Actividades:
**A.** Indica si cada afirmación concuerda con el texto sobre el mal de altura de los corredores. Responde sí o no y cita las palabras del texto que lo deciden. (i) Quien narra midió el escalón del pódium con una cinta. (ii) La organización ofrecía sopas de ajo caseras. (iii) El mal de altura del que habla el texto se debe a la falta de oxígeno.
**B.** Reproduce el fragmento del texto sobre el mal de altura de los corredores que empieza en las palabras "No es el mal" y termina tras "Los famosos límites.".

Texto del documento:
----

Sesenta centímetros. Eso es lo
que medía el tercer escalón del pódium. Bien es cierto que lo estimé a ojo. No
era plan de sacar la cinta y comprobarlo y menos con toda la concurrencia
alrededor. Pero, mientras daba cuenta de una riquísima ración de sopas de ajo
caseras, detalle de la organización, tuve tiempo de hacer un cálculo bastante ajustado.
¿Se puede sufrir mal de altura
ascendiendo de pronto sesenta centímetros?
Si.
Se puede.
No es el mal de altura que
conocemos de las montañas por falta de oxígeno. Es el mal de altura de los
corredores por un irrefrenable deseo de subir al cajón.
De nuevo en competición, uno sufre el irracional impulso de … tal vez no darlo todo... pero casi. ¡Para eso se compite! Y no es por ganar a uno u otro corredor. Tal vez alguna vez sí. Generalmente es por ver hasta dónde podemos llegar cada uno de nosotros.
Los famosos límites.

----

Datos proporcionados:
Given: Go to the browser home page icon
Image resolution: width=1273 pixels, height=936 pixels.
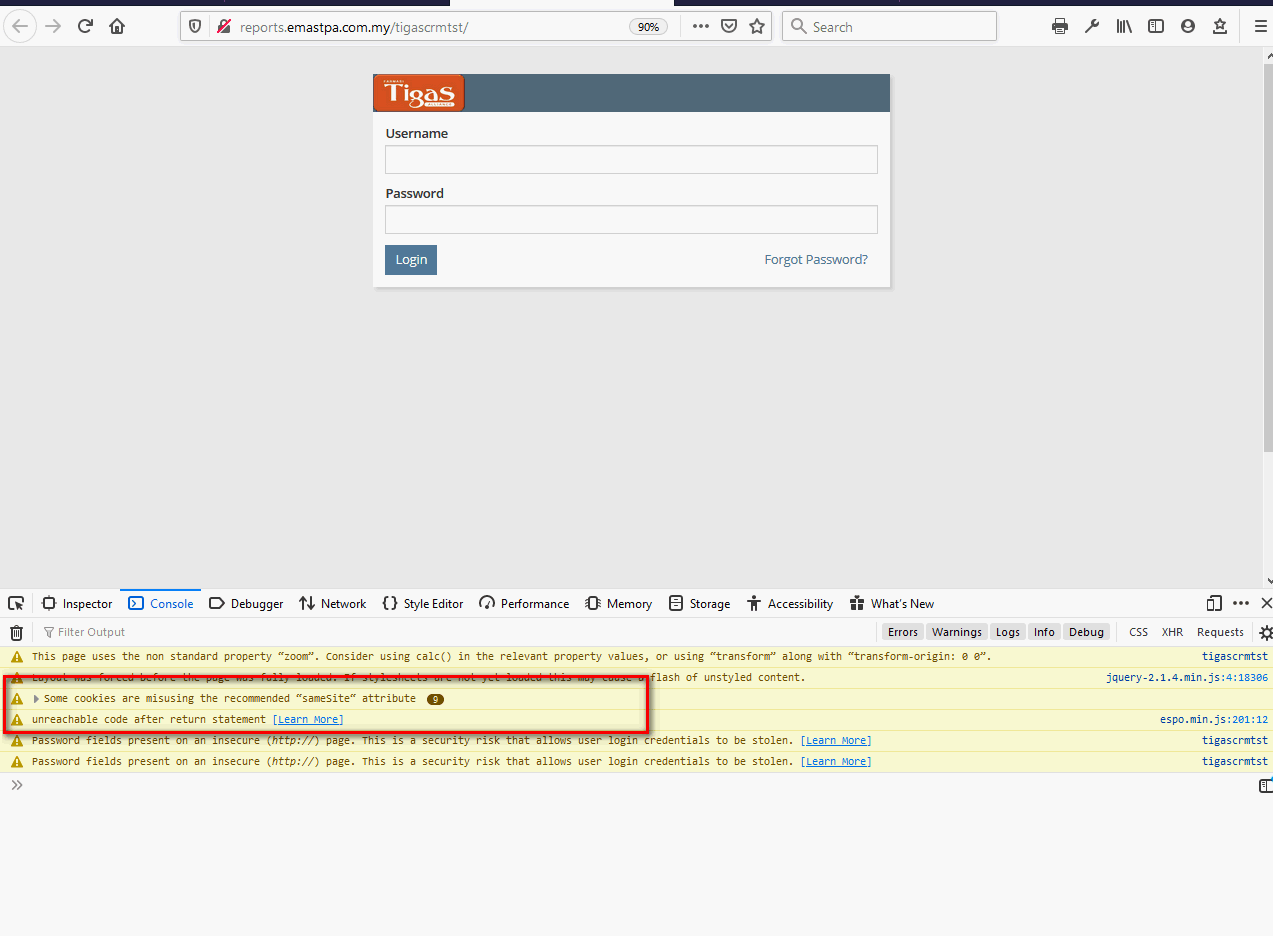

----

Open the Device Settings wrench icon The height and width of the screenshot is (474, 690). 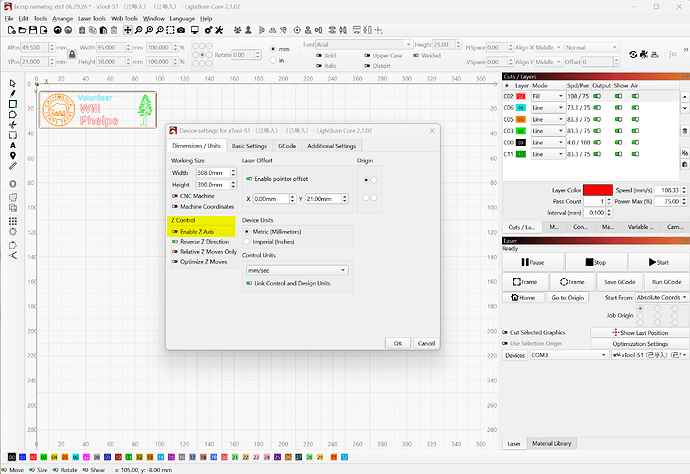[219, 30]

----

Soluciones:
**A.**
(i) No: "lo estimé a ojo".
(ii) Sí: "una riquísima ración de sopas de ajo caseras, detalle de la organización".
(iii) No: "No es el mal de altura que conocemos de las montañas por falta de oxígeno".

**B.**
No es el mal de altura que
conocemos de las montañas por falta de oxígeno. Es el mal de altura de los
corredores por un irrefrenable deseo de subir al cajón.
De nuevo en competición, uno sufre el irracional impulso de … tal vez no darlo todo... pero casi. ¡Para eso se compite! Y no es por ganar a uno u otro corredor. Tal vez alguna vez sí. Generalmente es por ver hasta dónde podemos llegar cada uno de nosotros.
Los famosos límites.